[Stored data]
- - - - -

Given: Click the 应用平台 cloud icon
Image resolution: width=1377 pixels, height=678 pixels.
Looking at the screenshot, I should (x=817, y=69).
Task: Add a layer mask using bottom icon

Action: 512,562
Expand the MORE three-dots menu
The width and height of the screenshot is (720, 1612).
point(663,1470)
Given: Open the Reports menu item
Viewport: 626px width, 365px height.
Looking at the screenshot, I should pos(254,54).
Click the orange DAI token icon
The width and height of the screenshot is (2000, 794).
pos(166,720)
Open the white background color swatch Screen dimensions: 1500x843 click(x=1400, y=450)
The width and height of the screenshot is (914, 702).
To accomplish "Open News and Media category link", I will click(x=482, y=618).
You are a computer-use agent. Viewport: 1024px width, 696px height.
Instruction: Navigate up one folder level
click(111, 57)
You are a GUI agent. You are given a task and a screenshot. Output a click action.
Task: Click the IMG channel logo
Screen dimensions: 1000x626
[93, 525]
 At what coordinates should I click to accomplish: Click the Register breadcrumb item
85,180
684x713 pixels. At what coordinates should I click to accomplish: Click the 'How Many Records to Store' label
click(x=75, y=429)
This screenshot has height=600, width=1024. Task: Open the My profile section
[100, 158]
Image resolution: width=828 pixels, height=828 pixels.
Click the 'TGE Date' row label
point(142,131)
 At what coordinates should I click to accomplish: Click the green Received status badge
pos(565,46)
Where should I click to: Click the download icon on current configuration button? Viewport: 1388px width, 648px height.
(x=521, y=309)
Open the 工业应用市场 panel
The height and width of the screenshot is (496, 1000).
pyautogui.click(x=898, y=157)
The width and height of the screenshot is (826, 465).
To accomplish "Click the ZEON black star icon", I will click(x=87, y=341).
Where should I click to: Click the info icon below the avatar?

- - - - -

▸ EXERCISE REQUIREMENTS:
Once the line with "The width and height of the screenshot is (2000, 794)." is found, transcribe it and each line after it through the final line of the entries, exactly and only.

▸ SOLUTION:
The width and height of the screenshot is (2000, 794).
pos(166,720)
Open the white background color swatch Screen dimensions: 1500x843 click(x=1400, y=450)
The width and height of the screenshot is (914, 702).
To accomplish "Open News and Media category link", I will click(x=482, y=618).
You are a computer-use agent. Viewport: 1024px width, 696px height.
Instruction: Navigate up one folder level
click(111, 57)
You are a GUI agent. You are given a task and a screenshot. Output a click action.
Task: Click the IMG channel logo
Screen dimensions: 1000x626
[93, 525]
 At what coordinates should I click to accomplish: Click the Register breadcrumb item
85,180
684x713 pixels. At what coordinates should I click to accomplish: Click the 'How Many Records to Store' label
click(x=75, y=429)
This screenshot has height=600, width=1024. Task: Open the My profile section
[100, 158]
Image resolution: width=828 pixels, height=828 pixels.
Click the 'TGE Date' row label
point(142,131)
 At what coordinates should I click to accomplish: Click the green Received status badge
pos(565,46)
Where should I click to: Click the download icon on current configuration button? Viewport: 1388px width, 648px height.
(x=521, y=309)
Open the 工业应用市场 panel
The height and width of the screenshot is (496, 1000).
pyautogui.click(x=898, y=157)
The width and height of the screenshot is (826, 465).
To accomplish "Click the ZEON black star icon", I will click(x=87, y=341).
Where should I click to: Click the info icon below the avatar?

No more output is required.